-- Exercise instructions --
Begin at the line with "The width and height of the screenshot is (700, 437)." and write out every line after it, exactly, through the last line below, adding nothing.

== Segment start ==

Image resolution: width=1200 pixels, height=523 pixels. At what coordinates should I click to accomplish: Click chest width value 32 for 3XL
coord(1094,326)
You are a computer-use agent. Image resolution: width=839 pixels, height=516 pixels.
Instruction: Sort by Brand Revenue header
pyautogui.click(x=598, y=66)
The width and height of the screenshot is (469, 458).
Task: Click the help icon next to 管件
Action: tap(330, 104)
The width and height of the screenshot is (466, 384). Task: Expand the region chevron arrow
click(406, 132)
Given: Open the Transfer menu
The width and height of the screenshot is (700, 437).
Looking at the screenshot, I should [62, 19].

== Segment end ==

-- Response area --
The width and height of the screenshot is (700, 437).
Looking at the screenshot, I should [62, 19].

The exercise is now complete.